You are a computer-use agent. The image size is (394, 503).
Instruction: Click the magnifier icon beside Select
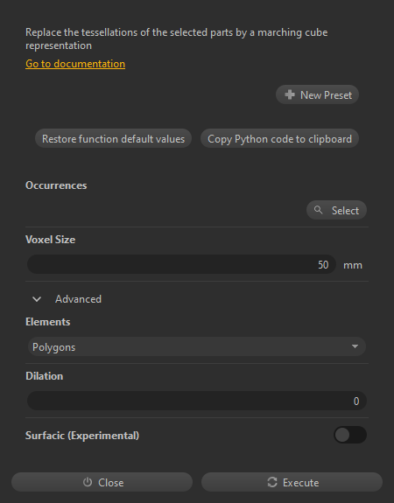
______
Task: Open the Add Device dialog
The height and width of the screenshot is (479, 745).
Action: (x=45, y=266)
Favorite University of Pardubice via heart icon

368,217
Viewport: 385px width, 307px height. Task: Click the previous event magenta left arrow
______
■ Written instruction ■
Which lines in the rows contain the word "width"? List each of them in full.

■ Result of the task ■
The height and width of the screenshot is (479, 745).
Viewport: 385px width, 307px height. Task: Click the previous event magenta left arrow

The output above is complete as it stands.